◆ **What is being asked**
With pictures omitted, copy exactly the lines from the one containing "Viewport: 1024px width, 768px height." through the end of the records below.
######
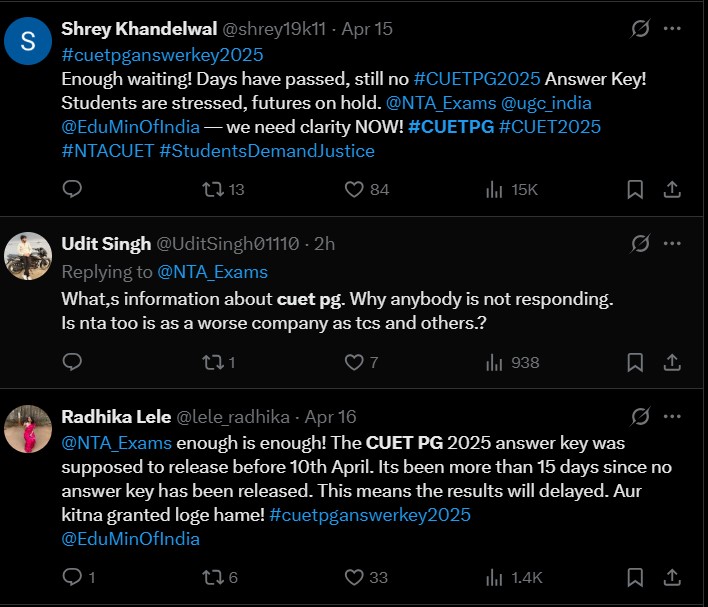Like Udit Singh's reply with 7 likes
Screen dimensions: 708x607
[x=353, y=362]
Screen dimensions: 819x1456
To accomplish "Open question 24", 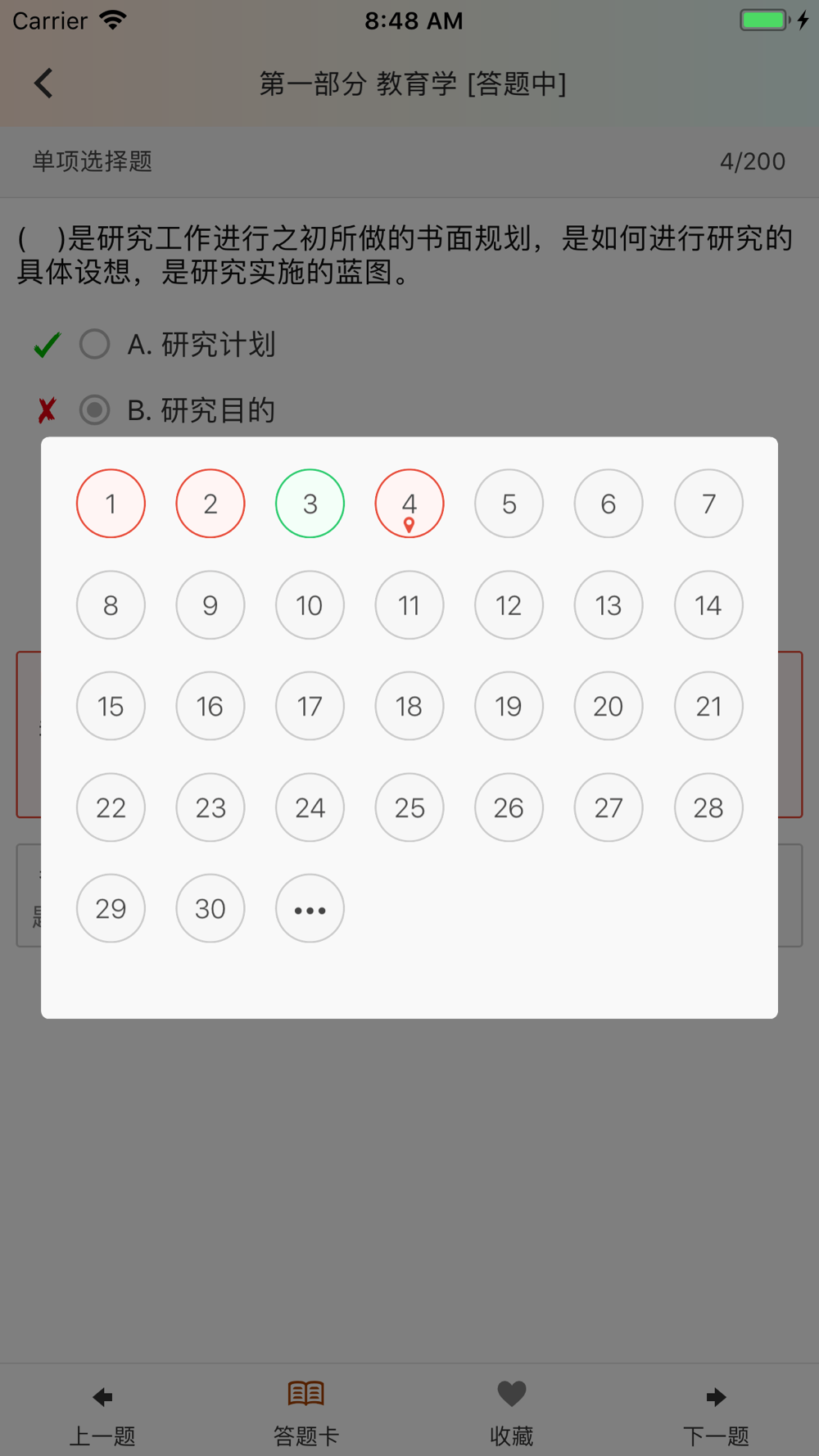I will tap(310, 807).
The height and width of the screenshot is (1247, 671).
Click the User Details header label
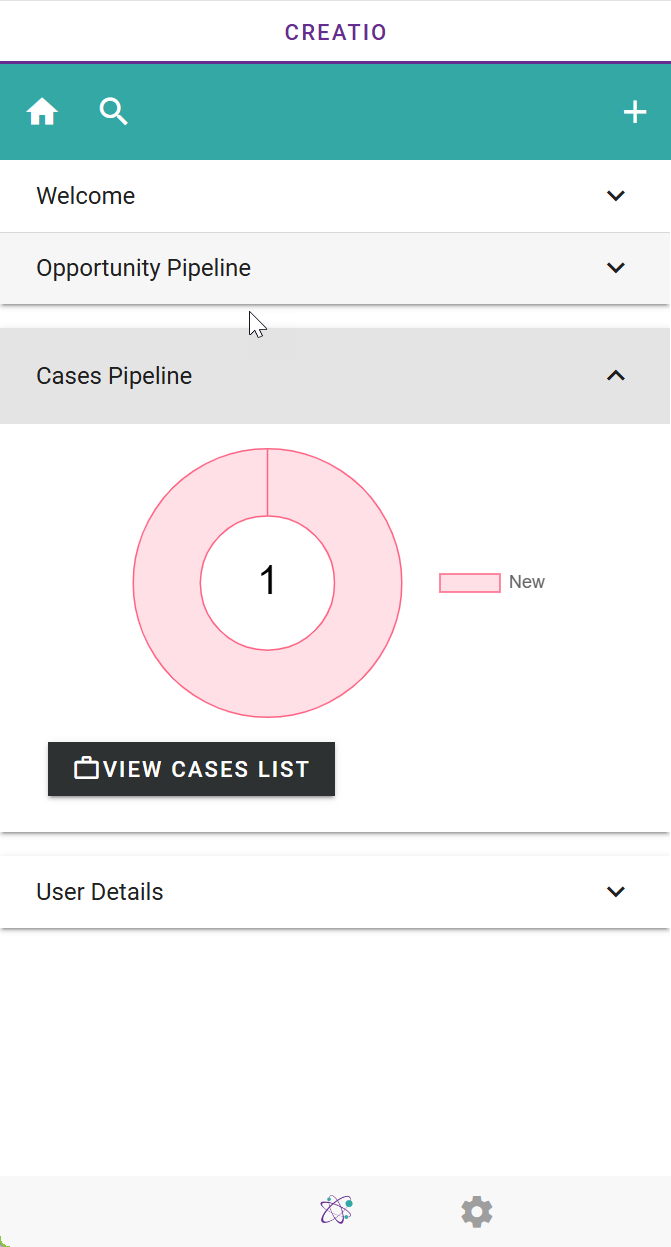pyautogui.click(x=100, y=892)
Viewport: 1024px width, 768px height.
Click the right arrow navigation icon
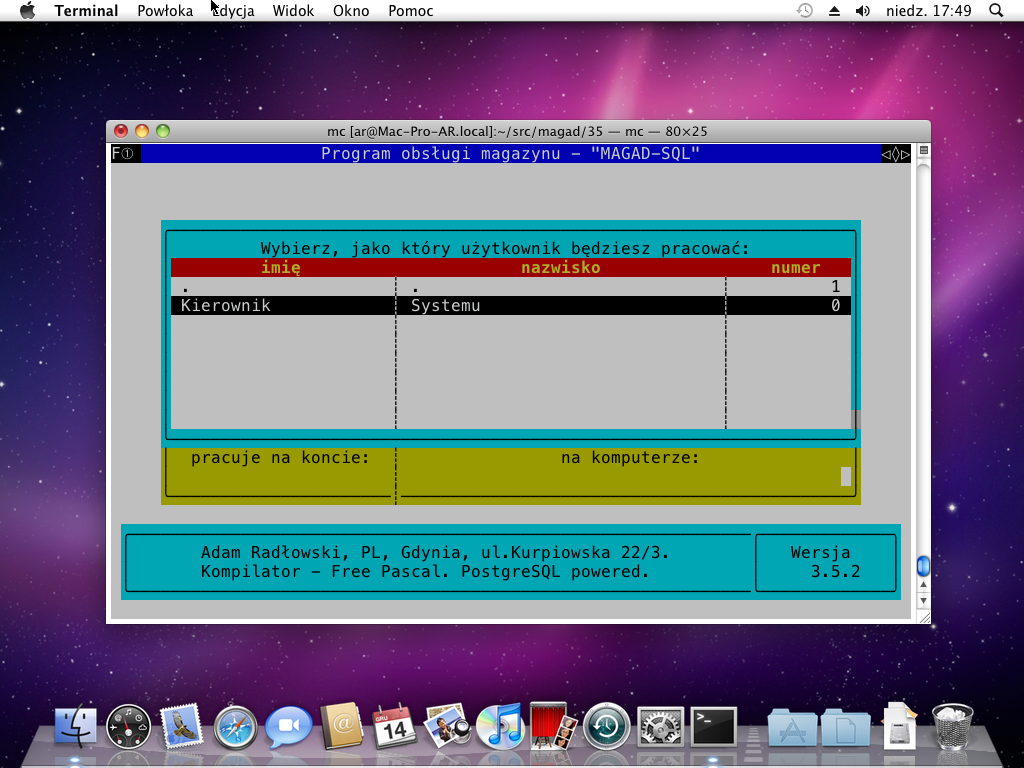pyautogui.click(x=906, y=153)
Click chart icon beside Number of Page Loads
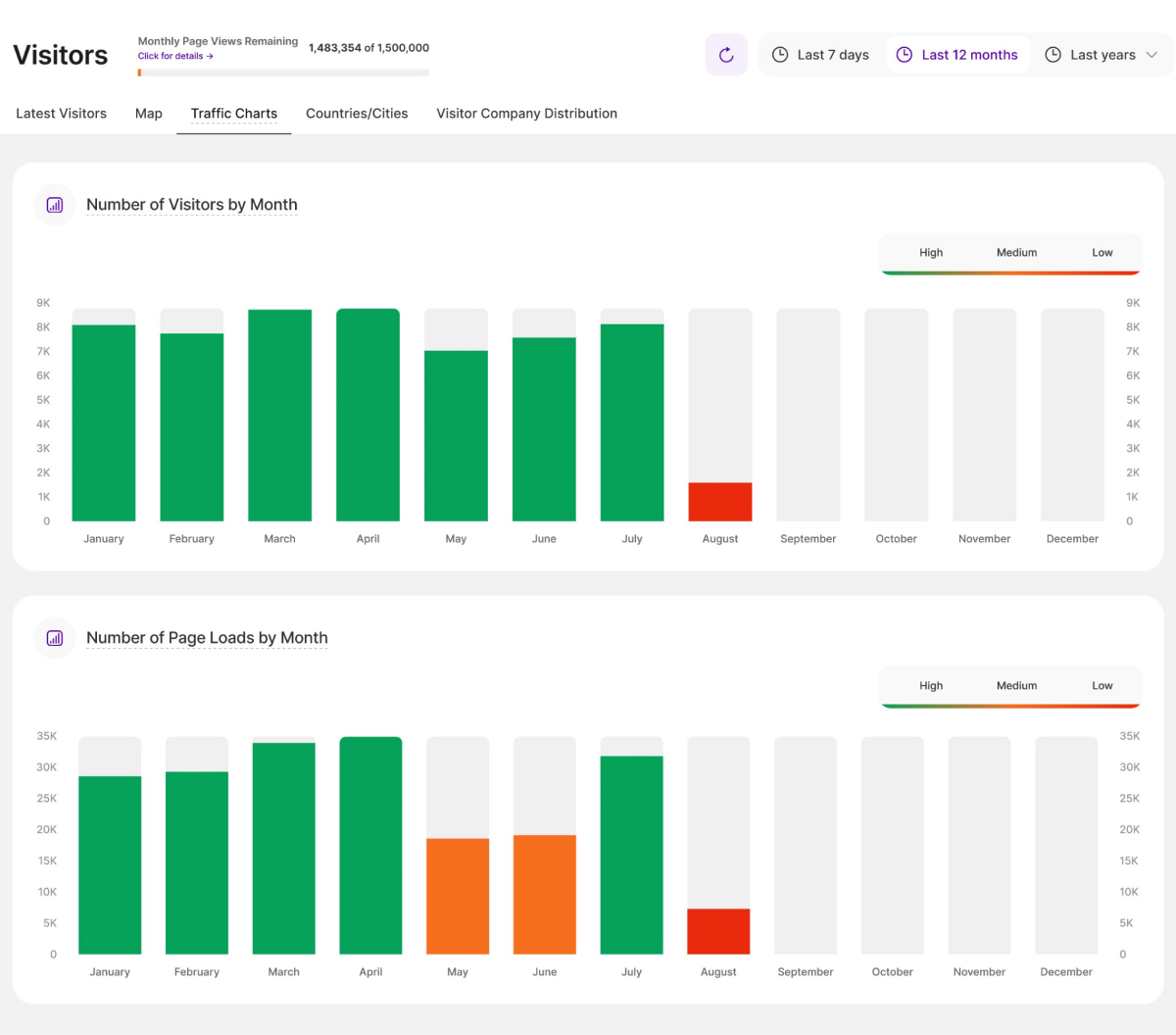The width and height of the screenshot is (1176, 1035). click(55, 638)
######
◆ **Solution**
Viewport: 1024px width, 768px height.
Click the right arrow navigation icon
pyautogui.click(x=906, y=153)
Click chart icon beside Number of Page Loads
The width and height of the screenshot is (1176, 1035). click(55, 638)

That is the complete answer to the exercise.